▸ **Work to complete**
Please return all of the data exactly as written.

Collected data

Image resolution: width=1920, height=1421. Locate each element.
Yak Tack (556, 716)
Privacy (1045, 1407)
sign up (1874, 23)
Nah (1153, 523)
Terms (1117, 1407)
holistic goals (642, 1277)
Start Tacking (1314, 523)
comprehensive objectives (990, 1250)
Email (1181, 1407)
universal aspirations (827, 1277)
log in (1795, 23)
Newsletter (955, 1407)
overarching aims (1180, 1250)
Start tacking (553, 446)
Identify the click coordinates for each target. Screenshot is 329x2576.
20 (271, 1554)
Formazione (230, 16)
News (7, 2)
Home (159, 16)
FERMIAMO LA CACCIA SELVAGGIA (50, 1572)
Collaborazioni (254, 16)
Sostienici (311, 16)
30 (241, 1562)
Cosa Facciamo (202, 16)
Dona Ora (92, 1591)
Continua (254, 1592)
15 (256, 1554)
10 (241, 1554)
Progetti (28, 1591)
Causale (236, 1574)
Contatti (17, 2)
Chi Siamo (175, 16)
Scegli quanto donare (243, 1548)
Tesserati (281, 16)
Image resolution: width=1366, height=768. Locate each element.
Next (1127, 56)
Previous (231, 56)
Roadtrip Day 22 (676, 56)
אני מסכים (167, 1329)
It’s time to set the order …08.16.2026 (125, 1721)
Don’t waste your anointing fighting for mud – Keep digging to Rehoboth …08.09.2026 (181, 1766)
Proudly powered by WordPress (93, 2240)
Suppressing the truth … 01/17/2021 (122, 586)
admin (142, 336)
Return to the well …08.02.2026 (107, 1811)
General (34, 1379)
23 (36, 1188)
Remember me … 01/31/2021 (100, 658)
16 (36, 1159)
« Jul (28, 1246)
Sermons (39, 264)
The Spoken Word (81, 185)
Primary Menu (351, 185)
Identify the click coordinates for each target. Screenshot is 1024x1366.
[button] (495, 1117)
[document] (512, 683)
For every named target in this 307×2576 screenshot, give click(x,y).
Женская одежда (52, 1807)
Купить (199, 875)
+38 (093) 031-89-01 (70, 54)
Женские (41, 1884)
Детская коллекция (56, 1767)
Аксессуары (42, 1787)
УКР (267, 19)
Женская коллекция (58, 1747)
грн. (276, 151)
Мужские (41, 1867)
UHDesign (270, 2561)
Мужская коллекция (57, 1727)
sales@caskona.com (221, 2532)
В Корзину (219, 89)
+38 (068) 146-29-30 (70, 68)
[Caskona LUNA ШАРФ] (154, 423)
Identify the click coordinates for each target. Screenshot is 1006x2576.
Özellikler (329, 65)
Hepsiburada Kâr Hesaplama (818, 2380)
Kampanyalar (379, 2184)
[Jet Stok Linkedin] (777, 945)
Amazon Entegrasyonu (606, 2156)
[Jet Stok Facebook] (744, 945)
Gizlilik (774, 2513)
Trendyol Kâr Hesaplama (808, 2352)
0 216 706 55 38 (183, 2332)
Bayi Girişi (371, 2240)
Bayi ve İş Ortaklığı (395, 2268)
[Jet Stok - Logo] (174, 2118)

▸ **Answer box**
Image resolution: width=1920, height=1421. Locate each element.
Yak Tack (556, 716)
Privacy (1045, 1407)
sign up (1874, 23)
Nah (1153, 523)
Terms (1117, 1407)
holistic goals (642, 1277)
Start Tacking (1314, 523)
comprehensive objectives (990, 1250)
Email (1181, 1407)
universal aspirations (827, 1277)
log in (1795, 23)
Newsletter (955, 1407)
overarching aims (1180, 1250)
Start tacking (553, 446)
Identify the click coordinates for each target. Screenshot is 329x2576.
20 (271, 1554)
Formazione (230, 16)
News (7, 2)
Home (159, 16)
FERMIAMO LA CACCIA SELVAGGIA (50, 1572)
Collaborazioni (254, 16)
Sostienici (311, 16)
30 (241, 1562)
Cosa Facciamo (202, 16)
Dona Ora (92, 1591)
Continua (254, 1592)
15 (256, 1554)
10 (241, 1554)
Progetti (28, 1591)
Causale (236, 1574)
Contatti (17, 2)
Chi Siamo (175, 16)
Scegli quanto donare (243, 1548)
Tesserati (281, 16)
Image resolution: width=1366, height=768. Locate each element.
Next (1127, 56)
Previous (231, 56)
Roadtrip Day 22 (676, 56)
אני מסכים (167, 1329)
It’s time to set the order …08.16.2026 (125, 1721)
Don’t waste your anointing fighting for mud – Keep digging to Rehoboth …08.09.2026 (181, 1766)
Proudly powered by WordPress (93, 2240)
Suppressing the truth … 01/17/2021 (122, 586)
admin (142, 336)
Return to the well …08.02.2026 (107, 1811)
General (34, 1379)
23 (36, 1188)
Remember me … 01/31/2021 (100, 658)
16 (36, 1159)
« Jul (28, 1246)
Sermons (39, 264)
The Spoken Word (81, 185)
Primary Menu (351, 185)
Identify the click coordinates for each target. Screenshot is 1024x1366.
[button] (495, 1117)
[document] (512, 683)
For every named target in this 307×2576 screenshot, give click(x,y).
Женская одежда (52, 1807)
Купить (199, 875)
+38 (093) 031-89-01 (70, 54)
Женские (41, 1884)
Детская коллекция (56, 1767)
Аксессуары (42, 1787)
УКР (267, 19)
Женская коллекция (58, 1747)
грн. (276, 151)
Мужские (41, 1867)
UHDesign (270, 2561)
Мужская коллекция (57, 1727)
sales@caskona.com (221, 2532)
В Корзину (219, 89)
+38 (068) 146-29-30 (70, 68)
[Caskona LUNA ШАРФ] (154, 423)
Identify the click coordinates for each target. Screenshot is 1006x2576.
Özellikler (329, 65)
Hepsiburada Kâr Hesaplama (818, 2380)
Kampanyalar (379, 2184)
[Jet Stok Linkedin] (777, 945)
Amazon Entegrasyonu (606, 2156)
[Jet Stok Facebook] (744, 945)
Gizlilik (774, 2513)
Trendyol Kâr Hesaplama (808, 2352)
0 216 706 55 38 (183, 2332)
Bayi Girişi (371, 2240)
Bayi ve İş Ortaklığı (395, 2268)
[Jet Stok - Logo] (174, 2118)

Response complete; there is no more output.